# Ranked choice preference with ties - Arrow's Impossibility Theorem

My question relates to my understanding of Arrow's Impossibility Theorem and ranked choice. It seems to me that the requirements on social choice functions are too strict. A social choice function cannot result in ties. This sounds unreasonable to me.

Let two voters with preferences $$a > b > c > d$$ and $$a > c > b > d$$. It seems that any "reasonable" choice function would choose $$a > b = c > d$$. Any other output would be making an arbitrary distinction between $$b$$ and $$c$$. So my question is: if we relax the output of our social choice functions to allow for ties, is there a social choice function that satisfies Arrow's criteria? Is there proof that no such function exists?

As an addendum, I tried a "trivial" such function but it doesn't seem to work. Let $$f$$ a social choice function which if every voter prefers $$c_1 > c_2$$ then in the final output $$c_1 > c_2$$; otherwise $$c_1 = c_2$$.

This seems to fail by the transitivity of ties. So, for two preferences $$a > b > c$$ and $$c > a > b$$ then $$a > b$$ but $$c = a$$ and $$c = b$$ which is a contradiction. If we were to choose, $$a > b = c$$ we would be violating the independence of irrelevant alternatives. As, if we were to delete $$b$$ the result "should" be $$a = c$$. Is there a way to work around this?

* DATA *

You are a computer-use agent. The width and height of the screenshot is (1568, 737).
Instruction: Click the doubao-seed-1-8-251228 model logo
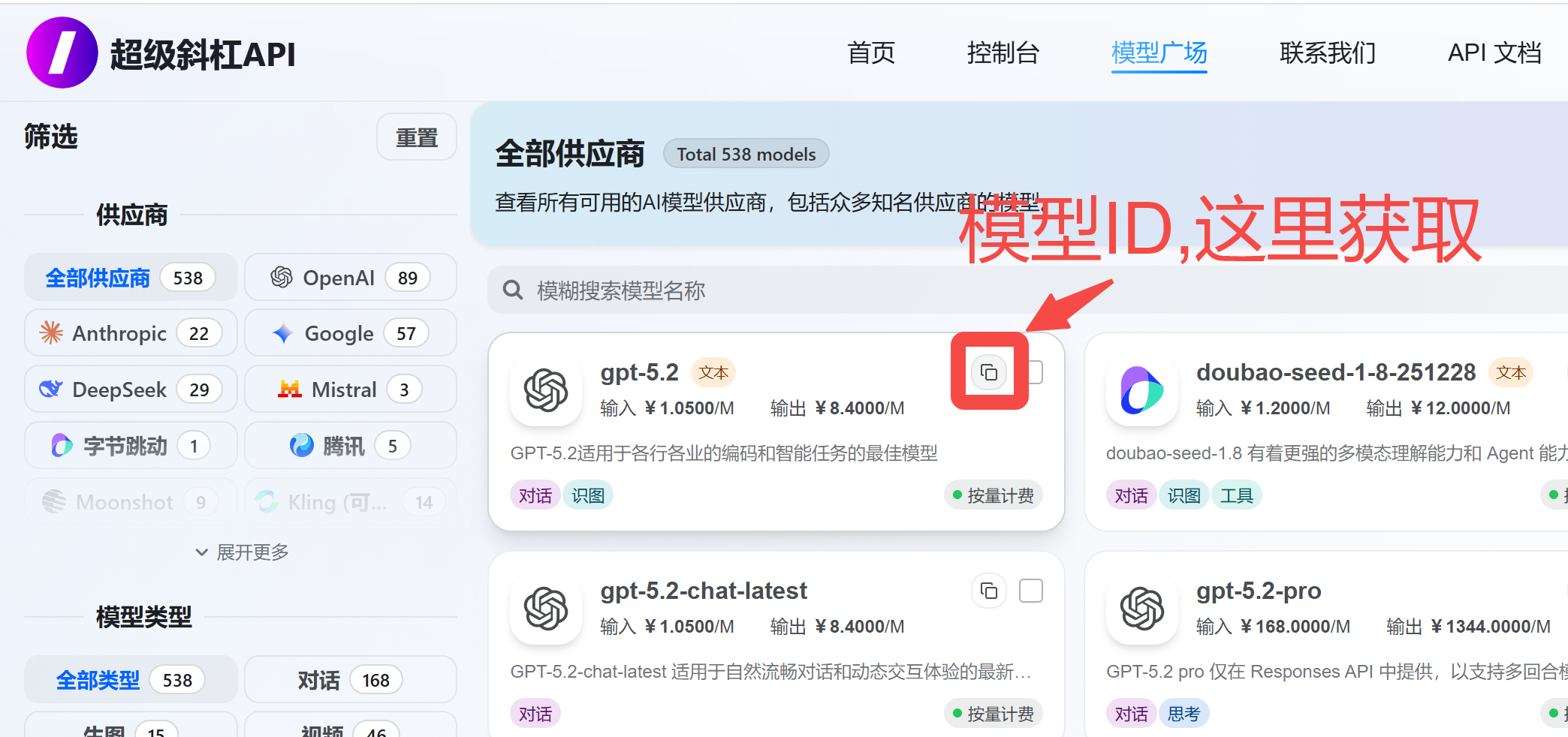click(x=1141, y=390)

* ACTIONS TO TAKE *
1: According to the Arrow's theorem post, what outcome can a social choice function not produce?
2: Repeat the passage of the Arrow's theorem post that begins at the words "Let two voters" and stop after "otherwise $$c_1 = c_2$$.".
3: Go on with the Arrow's theorem post, picking up after its final sentence.
The listing has no connection to the Arrow's theorem post.

* THE ANSWERS *
1: It cannot result in ties.

2:
Let two voters with preferences $$a > b > c > d$$ and $$a > c > b > d$$. It seems that any "reasonable" choice function would choose $$a > b = c > d$$. Any other output would be making an arbitrary distinction between $$b$$ and $$c$$. So my question is: if we relax the output of our social choice functions to allow for ties, is there a social choice function that satisfies Arrow's criteria? Is there proof that no such function exists?

As an addendum, I tried a "trivial" such function but it doesn't seem to work. Let $$f$$ a social choice function which if every voter prefers $$c_1 > c_2$$ then in the final output $$c_1 > c_2$$; otherwise $$c_1 = c_2$$.

3:
• I'm pretty confident Arrow's result says even if we allow ties in the social choice function, it is impossible. Commented Dec 31, 2020 at 18:57
• Notation varies in social choice theory and the term "social choice function" is often used for a function from preference profiles to alternatives. What Arrow looked at were functions from preference profiles to preference orderings over alternatives. These preference orderings can have nontrivial indifferences. Commented Jan 1, 2021 at 23:18

Allowing indifference will not solve the problem of the effect of the independence of irrelevant alternatives (combined with the unanimity and transitivity requirements).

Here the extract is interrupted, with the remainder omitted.